SES is a key determinant of health outcomes and health care utilization [75]. Neither direct measures through individual or household income nor alternate measures of SES such as area-based income were available in our dataset. Hence, we proposed an alternative method of estimating SES using housing type and size because of data availability and the housing landscape in Singapore. In Singapore, the proportion of bill that is subsidized is determined after a rigorous financial assessment and pegged to the income level of the patient (with lower income patients receiving greater levels of subsidy); hence, we hypothesize that lower SES groups would have a greater proportion of their bills subsidized. Given that subsidized care is lower in cost compared with nonsubsidized care, we also expect lower SES groups to opt for subsidized care. In our study, we showed that with decreasing size of housing, the proportion of the hospital bill subsidized increased and the proportion of patients who opted for subsidized care increased. This observation is consistent with our hypothesis that patients who stay in smaller housing types had a greater proportion of their bills subsidized and tended to opt for subsidized care. We have thus shown that in Singapore, housing type and size derived through postal code data are good proxy for income level and SES. Although other studies have shown that staying in rental housing is associated with an increased risk of frequent admissions [76] and readmission [75], as far as the authors are aware, there have not been studies in the Singapore context that have demonstrated the use of housing type as a proxy for SES. Although a missing rate of 20.7% was observed for the housing type variable, this was attributed to foreign patients who registered nonresidential or overseas addresses (86.6% of those with missing housing data are nonresidents). Hence, the missing data are unlikely to bias the findings described above. We were also not able to account for any changes in housing type during the study as the EMR only captured the last postal code of the patient. Public resale data from HDB showed that only 1.6% of public housing units had a change in ownership in 2013 [77]. Hence, we believe it is reasonable to assume that the housing information is static.

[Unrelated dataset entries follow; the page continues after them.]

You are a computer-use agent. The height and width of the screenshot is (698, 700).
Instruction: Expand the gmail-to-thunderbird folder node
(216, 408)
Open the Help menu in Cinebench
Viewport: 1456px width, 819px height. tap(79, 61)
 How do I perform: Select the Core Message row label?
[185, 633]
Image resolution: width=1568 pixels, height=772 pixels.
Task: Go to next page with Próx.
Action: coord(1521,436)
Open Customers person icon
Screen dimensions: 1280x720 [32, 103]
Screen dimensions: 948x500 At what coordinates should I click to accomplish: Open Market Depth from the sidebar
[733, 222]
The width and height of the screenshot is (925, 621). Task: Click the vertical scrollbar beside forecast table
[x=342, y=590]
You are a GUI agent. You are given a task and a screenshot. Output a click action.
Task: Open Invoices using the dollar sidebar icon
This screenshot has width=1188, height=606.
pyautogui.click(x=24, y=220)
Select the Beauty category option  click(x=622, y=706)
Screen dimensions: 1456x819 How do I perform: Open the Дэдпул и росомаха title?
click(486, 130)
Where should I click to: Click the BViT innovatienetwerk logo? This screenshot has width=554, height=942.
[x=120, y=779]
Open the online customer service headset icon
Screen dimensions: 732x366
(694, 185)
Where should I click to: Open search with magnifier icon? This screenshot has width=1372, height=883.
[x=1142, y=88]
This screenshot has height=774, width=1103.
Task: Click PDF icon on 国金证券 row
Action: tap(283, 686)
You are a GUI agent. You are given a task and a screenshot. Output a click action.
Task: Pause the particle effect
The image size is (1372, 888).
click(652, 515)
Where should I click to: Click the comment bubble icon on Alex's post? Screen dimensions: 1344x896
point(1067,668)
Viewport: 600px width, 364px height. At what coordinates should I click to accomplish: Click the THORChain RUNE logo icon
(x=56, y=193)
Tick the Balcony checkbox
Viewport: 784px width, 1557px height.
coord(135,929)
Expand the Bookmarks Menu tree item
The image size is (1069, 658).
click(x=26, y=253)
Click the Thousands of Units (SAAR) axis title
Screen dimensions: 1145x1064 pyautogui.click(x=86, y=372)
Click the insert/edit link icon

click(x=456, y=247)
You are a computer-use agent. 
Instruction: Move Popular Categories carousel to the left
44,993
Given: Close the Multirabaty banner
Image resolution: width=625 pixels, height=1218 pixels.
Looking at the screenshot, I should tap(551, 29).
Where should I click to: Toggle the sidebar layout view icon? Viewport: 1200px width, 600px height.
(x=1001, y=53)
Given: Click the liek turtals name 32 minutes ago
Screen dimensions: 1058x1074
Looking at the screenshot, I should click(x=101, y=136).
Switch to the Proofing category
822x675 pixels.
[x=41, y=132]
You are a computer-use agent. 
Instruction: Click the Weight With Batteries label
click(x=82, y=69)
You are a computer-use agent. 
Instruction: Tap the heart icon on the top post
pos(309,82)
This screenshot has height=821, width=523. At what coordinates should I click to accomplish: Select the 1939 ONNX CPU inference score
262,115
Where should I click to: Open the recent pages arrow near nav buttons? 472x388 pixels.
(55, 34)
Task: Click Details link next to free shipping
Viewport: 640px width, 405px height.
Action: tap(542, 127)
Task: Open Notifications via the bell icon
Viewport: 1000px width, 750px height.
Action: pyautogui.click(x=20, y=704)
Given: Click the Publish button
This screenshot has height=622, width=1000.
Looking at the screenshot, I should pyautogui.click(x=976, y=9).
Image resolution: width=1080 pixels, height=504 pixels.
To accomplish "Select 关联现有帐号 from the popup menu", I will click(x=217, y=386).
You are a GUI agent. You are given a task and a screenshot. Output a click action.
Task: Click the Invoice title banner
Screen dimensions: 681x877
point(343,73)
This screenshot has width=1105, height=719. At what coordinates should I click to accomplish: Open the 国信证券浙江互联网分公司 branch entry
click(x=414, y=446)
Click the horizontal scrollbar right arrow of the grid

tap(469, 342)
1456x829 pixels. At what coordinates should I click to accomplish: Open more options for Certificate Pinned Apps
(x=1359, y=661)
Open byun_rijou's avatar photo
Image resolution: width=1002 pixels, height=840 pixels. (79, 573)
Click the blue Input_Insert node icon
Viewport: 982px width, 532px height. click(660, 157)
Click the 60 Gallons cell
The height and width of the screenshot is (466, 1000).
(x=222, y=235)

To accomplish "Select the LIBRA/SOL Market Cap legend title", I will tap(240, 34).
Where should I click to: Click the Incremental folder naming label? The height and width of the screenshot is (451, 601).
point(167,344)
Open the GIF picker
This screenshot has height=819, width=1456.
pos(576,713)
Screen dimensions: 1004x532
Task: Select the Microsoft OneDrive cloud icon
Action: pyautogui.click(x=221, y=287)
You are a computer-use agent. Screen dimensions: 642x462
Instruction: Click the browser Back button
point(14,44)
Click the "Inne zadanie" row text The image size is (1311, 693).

Our finding on the suitability of housing type as a proxy for SES is useful, given that most clinical and administrative databases collect addresses but not direct SES information or other proxies. Our method of estimating SES would serve well in countries where methods of estimating SES such as area-based estimates [34,35], insurance status [36], and property value [37,38] are not suitable because of contextual reasons and unavailability of data. For example, area-based estimates may not be suitable in countries where spatial segregation level is low such as in many densely built cities in Asia. In such densely built cities, area-based estimations in effect would need to go down to blocks, which would be similar to using postal codes or addresses. Insurance status is better applied to countries that have high health insurance coverage, which is not the case in most of Asia. Finally, in countries where the real estate market is volatile, property value may be difficult to interpret as a proxy of SES, as the measure would reflect supply and demand dynamics at the point of estimate and numerous extrinsic factors unrelated to SES.

Unlike in countries where zip codes are area-based, the postal codes in Singapore are assigned to each individual building; hence, they serve almost like an address. Housing in Singapore can be divided into 3 main classes: private housing, public housing, and public rental housing. The private housing caters mainly to the upper-middle to upper income groups, whereas the public housing caters to the middle-class population, with 80% of the permanent population living in public housing as owner-occupiers [78]. Eligibility for public housing schemes and new units of certain public housing types depends on household incomes. Moreover, 6% of the public housing stocks are rental units, which serve as social housing for the underprivileged (households with income not exceeding SG $1500) [79]. The housing estates in Singapore were carefully designed to prevent the formation of social enclaves. In the absence of social enclaves (where there is a high concentration of either low or high value housing in an area) [80], area-based estimates are likely to be less valid. With more countries and cities adopting public housing policies and town planning measures to reduce the formation of urban ghettos and sharp sociospatial divisions [81,82] and higher proportions of the population living in tiered public housing [83,84], we do see the applicability of our proposed approach outside of Singapore. Hong Kong is an example of a city with similar ecology where the proposed approach to estimate SES could be used. Although the details may vary, the principle of stratification by type of housing tenure (eg, rental [low-income social housing], public housing, and private housing) first followed by unit size within each tenure type can still be adopted. In countries where urban social residential enclaves exist, 2-stage estimation of SES may be worth exploring by incorporating area-based indices with housing type approach proposed in this study to alleviate the problem of ecological fallacy from solely using area-based indices [85].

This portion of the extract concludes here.